14. Das Leben geht weiter

Peeta's Sicht:

"Wo sind die ganzen Häuser hin?," frage ich entsetzt, als Katniss mich durch unsere Heimatstadt führt, die nun ausschließlich aus Trümmern besteht. Nur das Dorf der Siegerbleibt verschont. Im Gegensatz zur Distrikt 12 in meinen Erinnerungen ist es hier menschenleer und außergewöhnlich still, sodass man auch das leiseste Vogelgezwitscher, das ich normalerweise nicht einmal wahrnehme, laut und deutlich hören kann. Was habe ich alles verpasst? Wo ist meine Familie? Im Moment fühle ich mich wie ein Neugeborener, der neugierig seine Umgebung erkundet.

Seufzend erzählt Katniss, dass unsere Stadt während der Rebellion zerstört wurde, wie sie es einmal mit Distrikt 13 gemacht haben und dass Präsident Snow getötet wurde. Auch die Anführerin der Rebellen, Präsedentin Coin, von der ich nie was gehört habe, ist tot. Katniss höchstpersönlich hat sie erschossen. Die Hungerspiele gehören nun der Geschichte an. Alles klingt schön und gut, aber dennoch hat Katniss eine schlechte Nachricht für mich.

"Deine Familie hat die Bombardierung leider nicht überlebt, es tut mir furchtbar leid, es dir sagen zu müssen," offenbart sie wehmütig.

Ich muss leider gestehen, dass ich nicht weiß, ob ich meine Familie nachtrauern soll. Komischerweise verspüre ich überhaupt kein Trauer oder Schmerz. Meine Familie hat mich nie geliebt, ich war ihnen gleichgültig. Sie hatten sich nie für mich interessiert.

"Was soll's? Sie haben sich sowieso nie um mich gekümmert," antworte ich barsch. Meine Stimme zittert und meine Lippen formen sich zu einem bitteren Lächeln. Wie sehr ich mich auch bemühe lässt sich meine Enttäuschung nicht vertuschen.
Seit meiner Geburt habe ich nie Aufmerksamkeit von meinen Eltern bekommen. Keine Umarmung, kein Küsschen, kein Lob, gar nichts.

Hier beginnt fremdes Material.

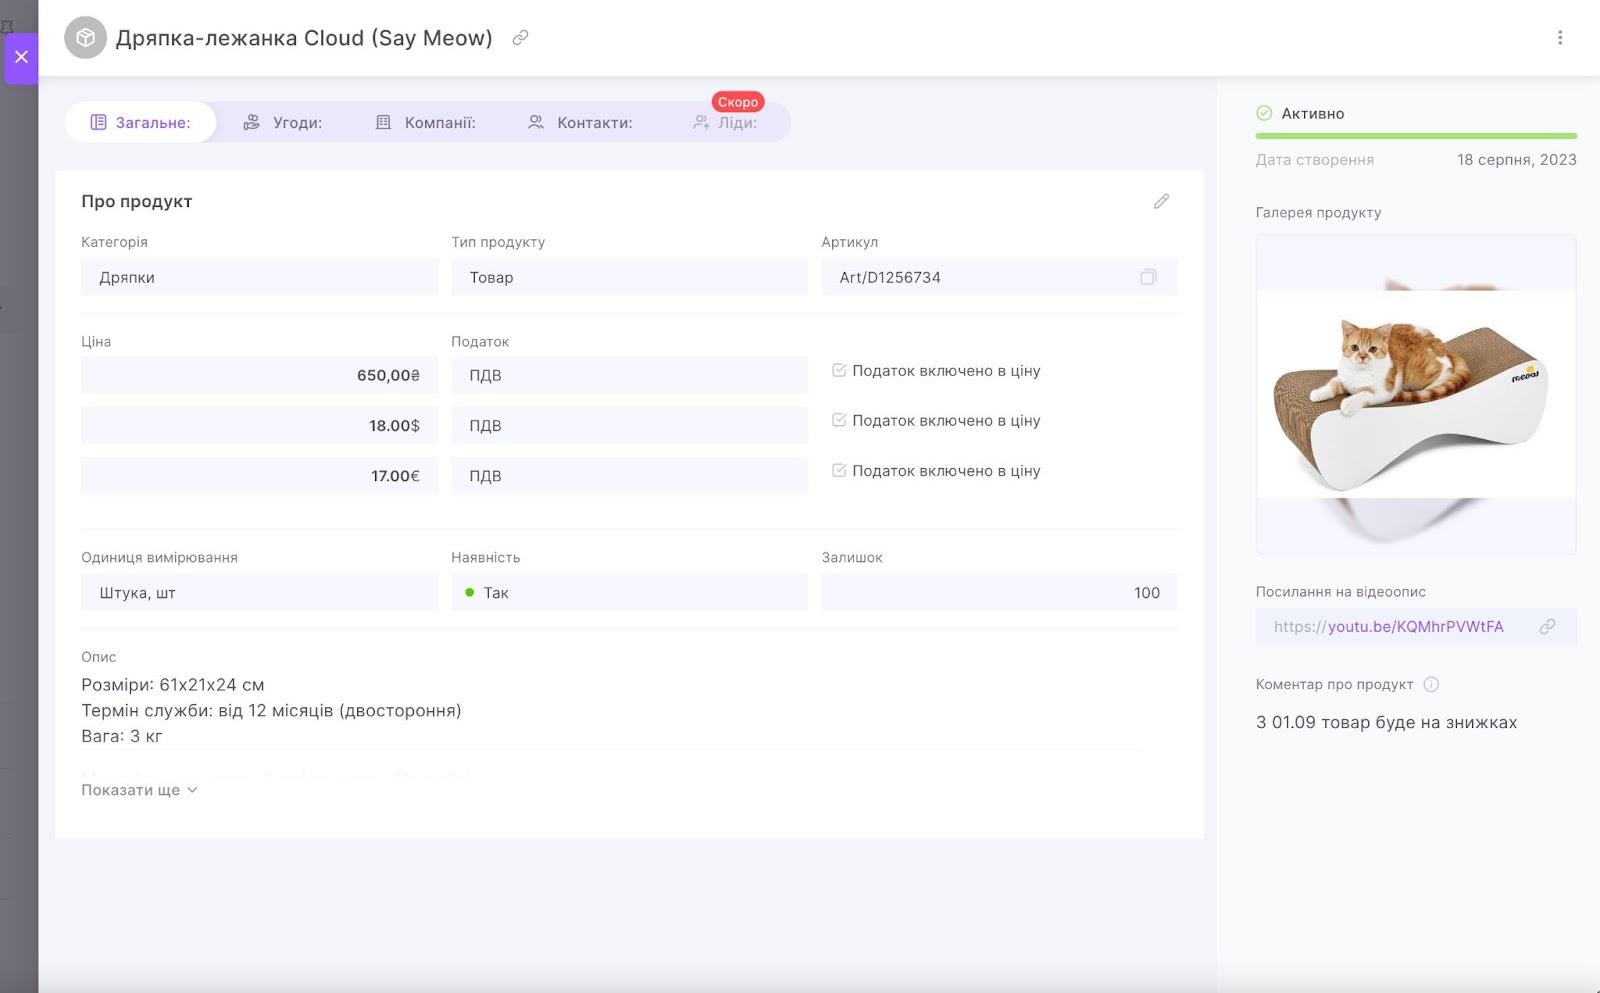Click the purple close panel button

click(x=21, y=57)
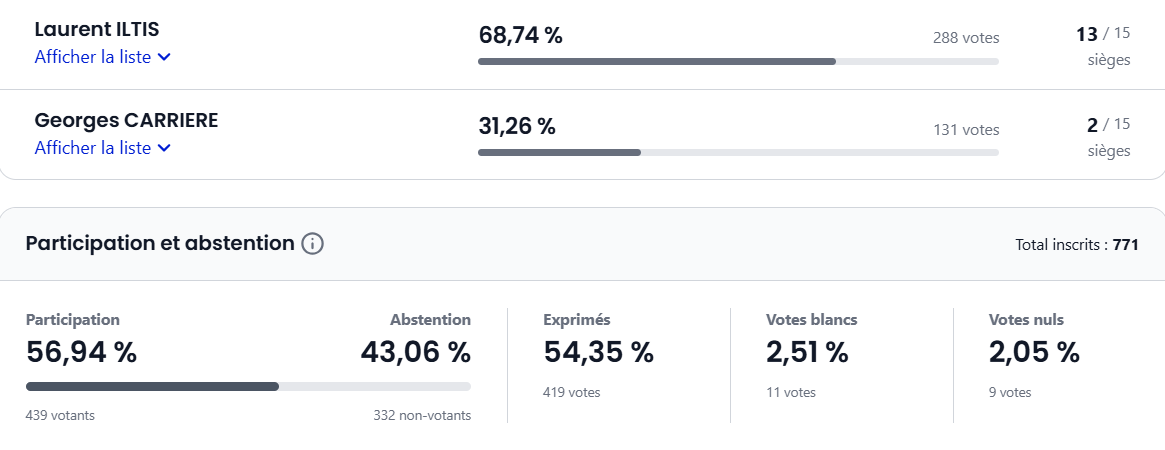The height and width of the screenshot is (450, 1165).
Task: Click the Votes nuls 2,05 % statistic
Action: (1034, 352)
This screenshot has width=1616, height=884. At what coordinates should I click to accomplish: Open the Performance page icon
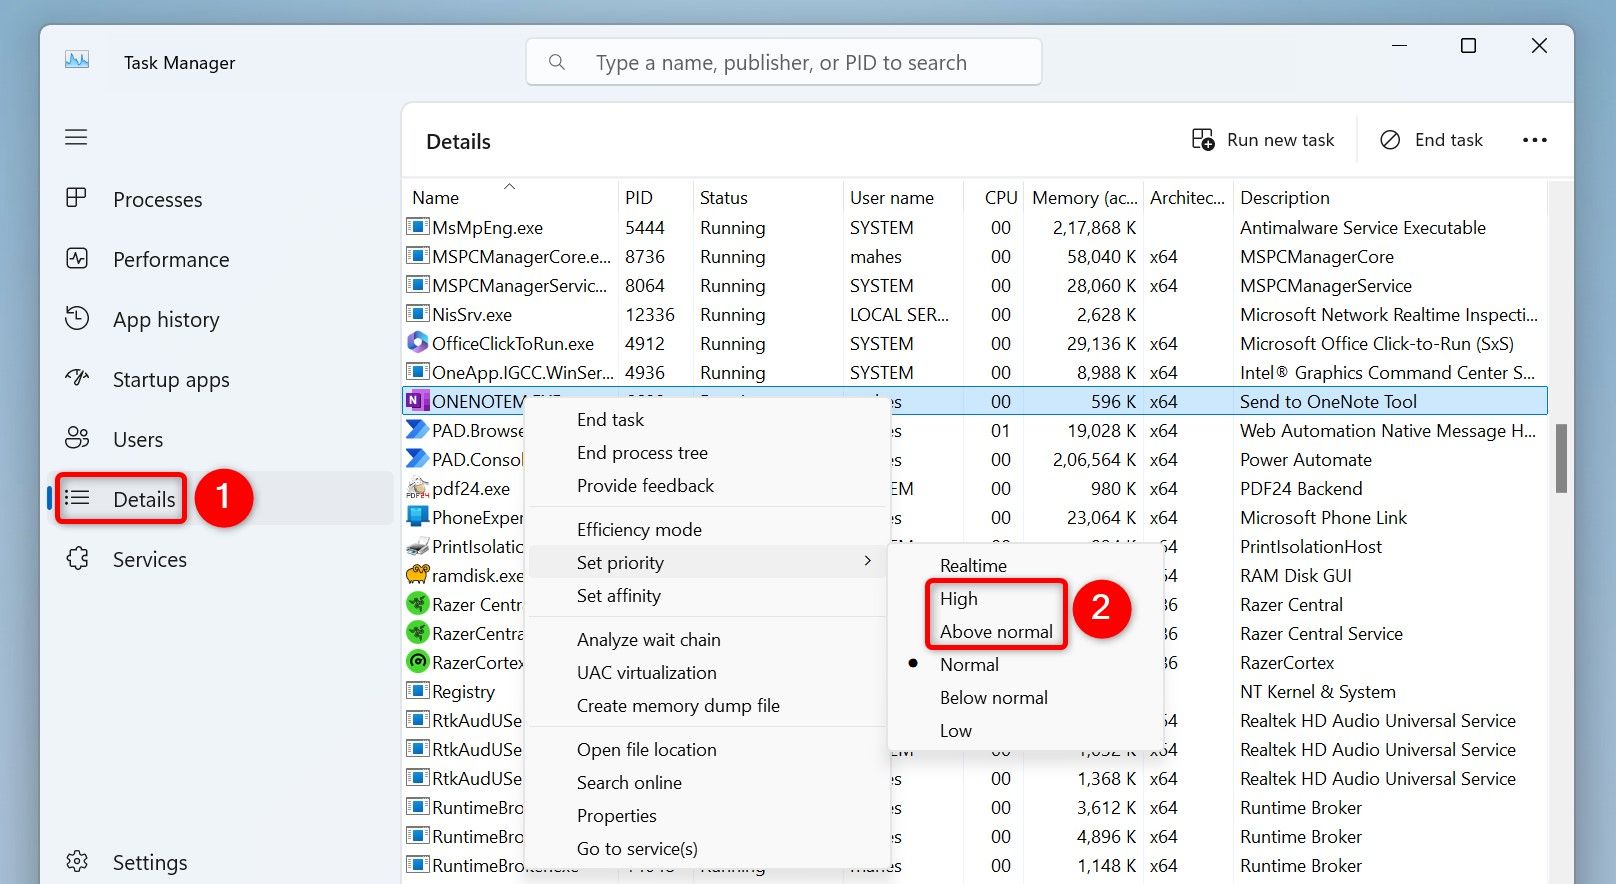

Jetzt kann ich nichts mehr daran ändern. Meine Familie ist einfach so von mir gegangen. Aber so ist eben das Leben. Unsere Träume sind wie Seifenblasen, die jederzeit  platzen können. Niemand kann vorhersagen, was als Nächstes passieren wird. Die Pläne, die wir stolz schaffen, sind im Endeffekt wie  Sandburgen, die von heute auf morgen wieder von gigantischen Flutwellen verschluckt werden können.

„Ich bin sicher, dass sie dich geliebt haben. Ich kann mir keine Eltern vorstellen, die ihre Kinder nicht lieben.  Meine Schwester ist auch bei der Rebellion umgekommen. Wir werden das gemeinsam überstehen, okay?"

Katniss lächelt mich mitfühlend an, bevor sie mich in ihre warme, ermutigende Arme schließt. Erstaunlicherweise ist mir ihre Nähe so angenehm, dass ich alles andere um mich herum einfach ausblende, als gäbe es nur uns zwei auf der ganzen Welt. Ich halte sie fest an mich gedrückt und werde sie  auf keinen Fall als Erste loslassen. Die Wärme und Geborgenheit, die ich dabei empfinde, ist unbeschreiblich. Nachdem wir uns nach einer halben Ewigkeit wieder voneinander gelöst haben, fühle ich mich gleich tausend Mal besser.

"Komm, ich zeige dir noch deine Bäckerei," sagt sie lächelnd.

"Ich habe eine Bäckerei?," frage ich überrascht.

"Ja und du hast sie sogar selbst renoviert," gibt sie grinsend zurück.

Ich bin so froh , dass Katniss bei mir ist  und mich durch diese schwere Zeiten begleitet. Was auch immer passiert, mein Leben geht weiter. Ich muss stark bleiben und nach vorne schauen.